■ Required action: Without the pictures, write out all the lines below exactly as they appear.

Items from a data source
——

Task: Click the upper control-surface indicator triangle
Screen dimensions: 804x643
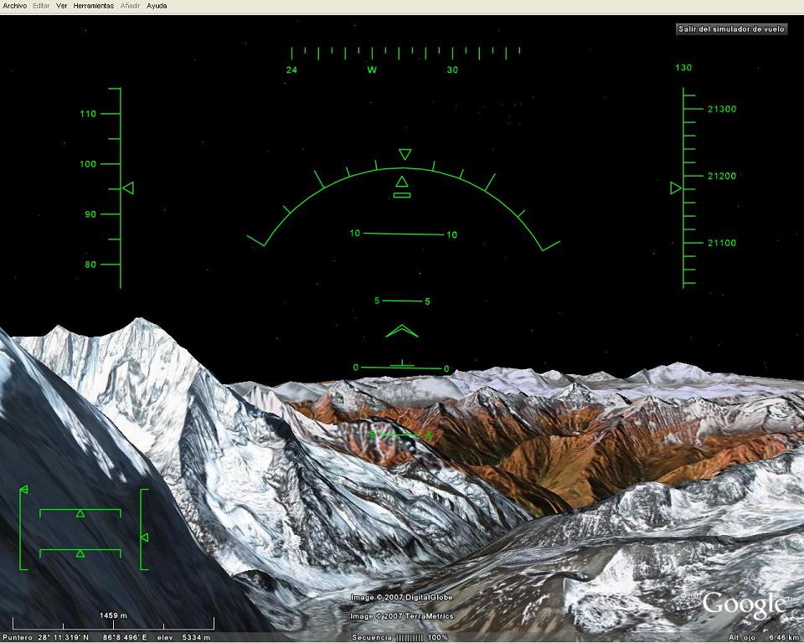Action: tap(80, 512)
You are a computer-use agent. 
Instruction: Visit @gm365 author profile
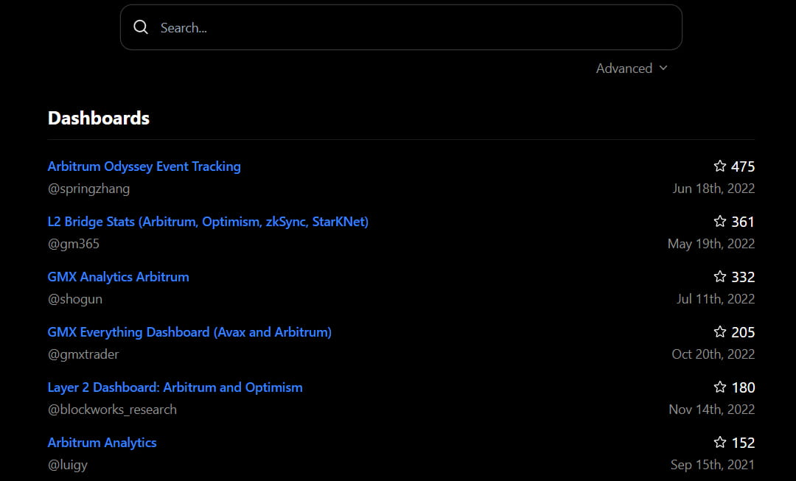tap(74, 244)
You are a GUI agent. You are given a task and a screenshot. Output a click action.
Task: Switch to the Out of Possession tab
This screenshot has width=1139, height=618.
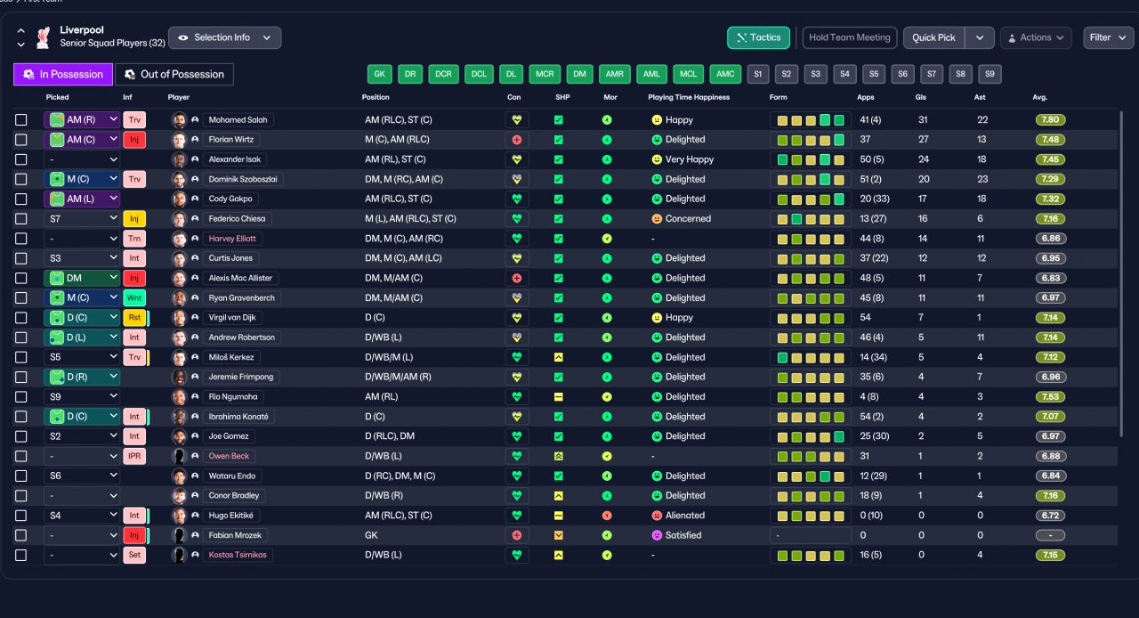tap(174, 74)
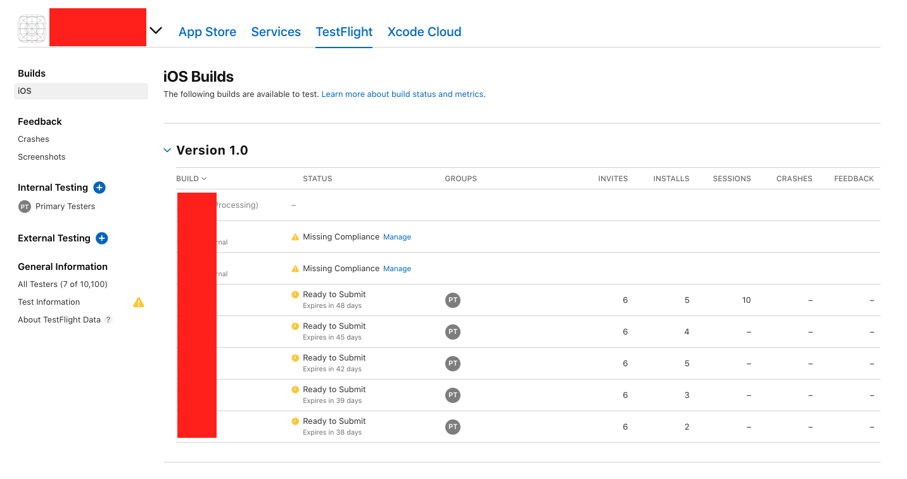
Task: Collapse the Version 1.0 section
Action: tap(167, 150)
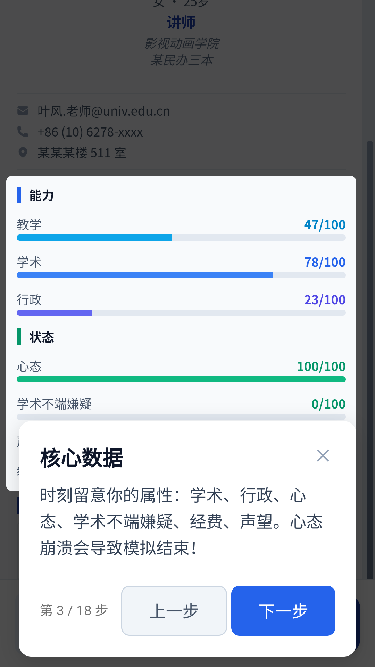Click the step counter 第 3 / 18 步
The height and width of the screenshot is (667, 375).
(x=73, y=610)
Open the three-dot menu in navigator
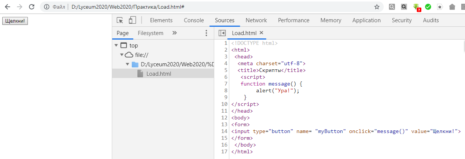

——

■ Output of the exercise:
Task: Click the upper control-surface indicator triangle
Screen dimensions: 804x643
Action: tap(80, 512)
You are a computer-use agent. 
Instruction: Visit @gm365 author profile
tap(74, 244)
You are a GUI agent. You are given a task and a screenshot. Output a click action.
Task: Switch to the Out of Possession tab
This screenshot has width=1139, height=618.
tap(174, 74)
Task: Collapse the Version 1.0 section
Action: tap(167, 150)
Click the step counter 第 3 / 18 步
The height and width of the screenshot is (667, 375).
(x=73, y=610)
Open the three-dot menu in navigator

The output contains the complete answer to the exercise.